### Written exercise 1
In the passage on Korean beef quality grading, reproduce the section that begins at the words "In Korea, beef" and stops after the words "support their decision.".
### Written exercise 2
According to the passage on Korean beef quality grading, what temperature is the left half-carcass kept at in cold storage before measurement?

### Page extract
· · · · · · ·
In Korea, beef quality measurements are carried out by seeing the sirloin cut from between the 13th thoracic vertebrae and 1st lumbar vertebrae from the left half-carcass that has been kept in cold storage (- 4℃) for a day. There are five indices for deciding the beef quality: marbling index, muscle color, fat color, tenderness, and maturity. However, a number of inspectors still evaluate the quality grades using the standard card for decision color and marbling of beef without any equipment for acquiring scientific data to support their decision.
· · · · · · ·
### Record excerpts
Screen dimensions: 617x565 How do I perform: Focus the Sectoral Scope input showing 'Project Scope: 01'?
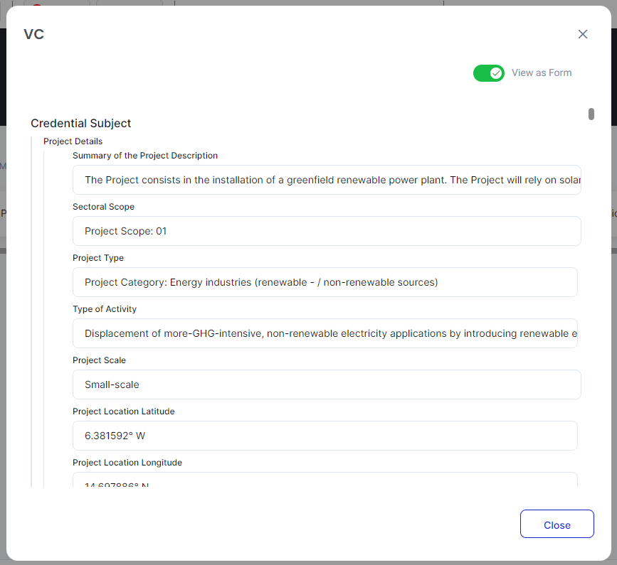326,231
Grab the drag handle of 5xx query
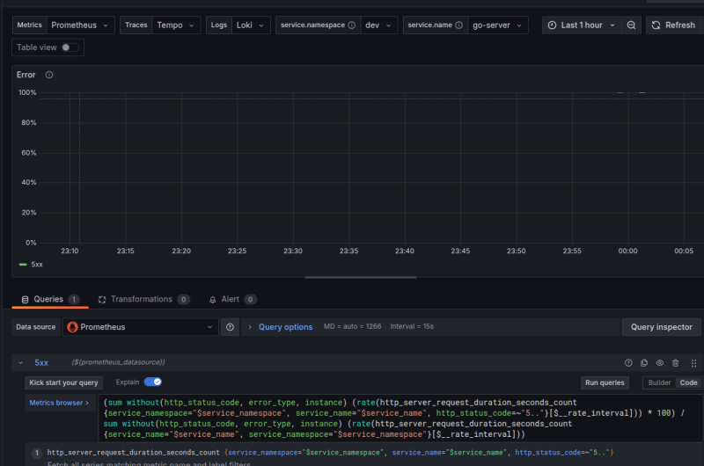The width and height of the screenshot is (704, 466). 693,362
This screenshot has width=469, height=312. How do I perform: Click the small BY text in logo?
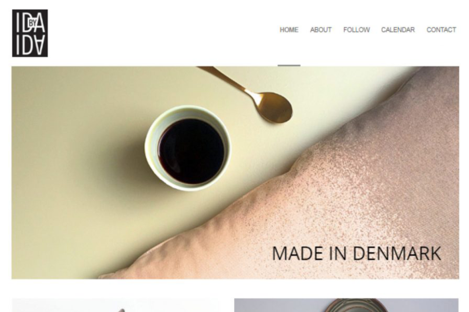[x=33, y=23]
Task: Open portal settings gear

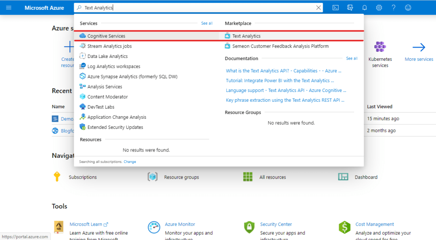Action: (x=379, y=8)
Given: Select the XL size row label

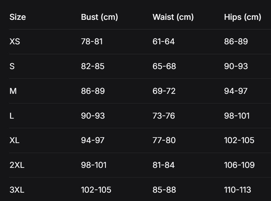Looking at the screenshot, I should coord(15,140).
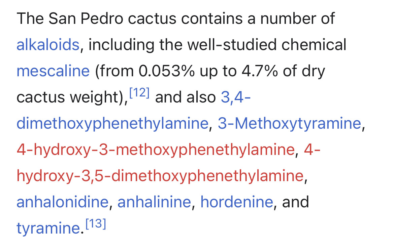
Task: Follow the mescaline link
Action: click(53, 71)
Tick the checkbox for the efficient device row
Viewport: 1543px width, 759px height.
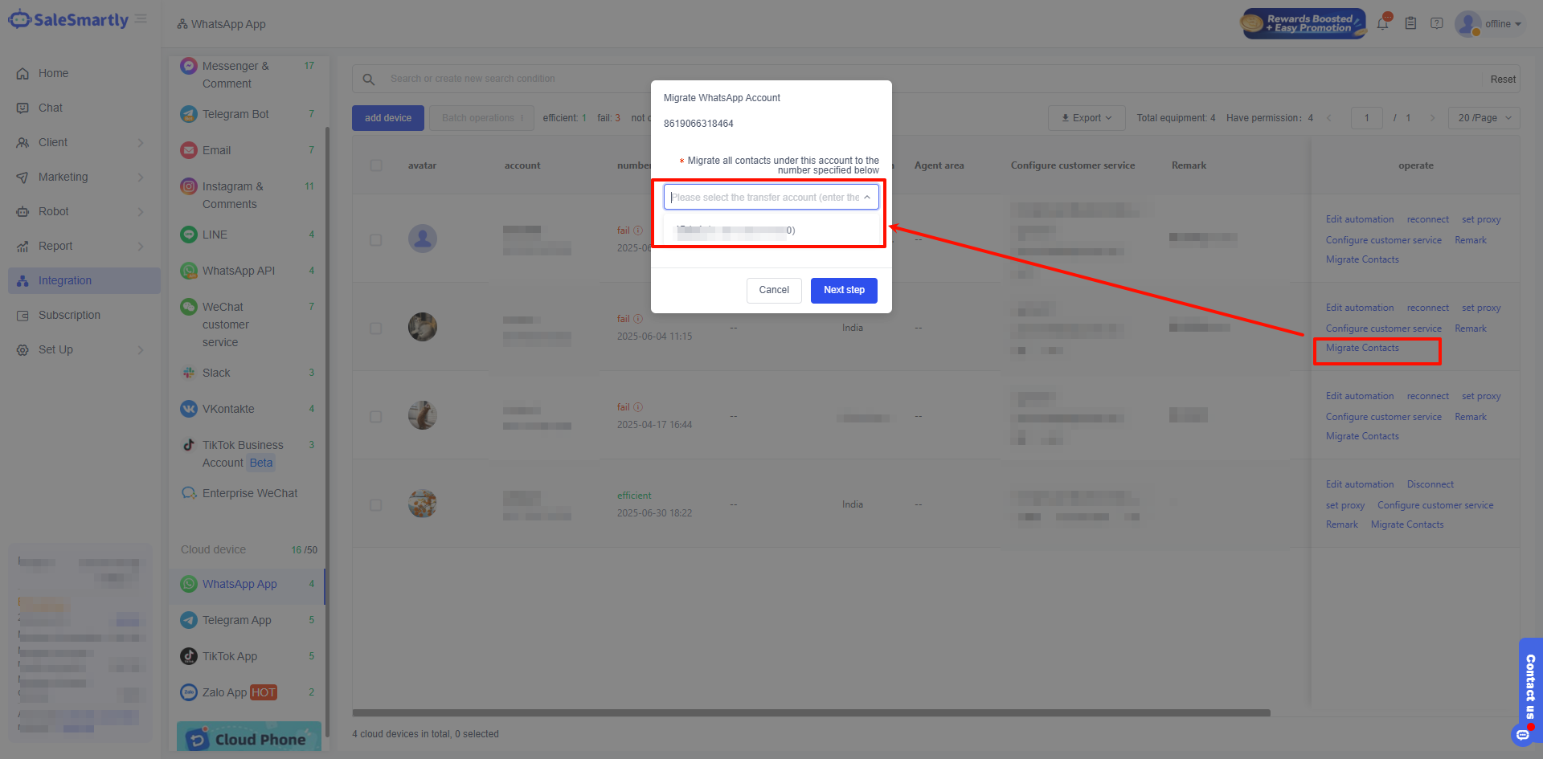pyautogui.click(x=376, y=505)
· · · · · · ·
### Expected answer 1
In Korea, beef quality measurements are carried out by seeing the sirloin cut from between the 13th thoracic vertebrae and 1st lumbar vertebrae from the left half-carcass that has been kept in cold storage (- 4℃) for a day. There are five indices for deciding the beef quality: marbling index, muscle color, fat color, tenderness, and maturity. However, a number of inspectors still evaluate the quality grades using the standard card for decision color and marbling of beef without any equipment for acquiring scientific data to support their decision.

### Expected answer 2
-4℃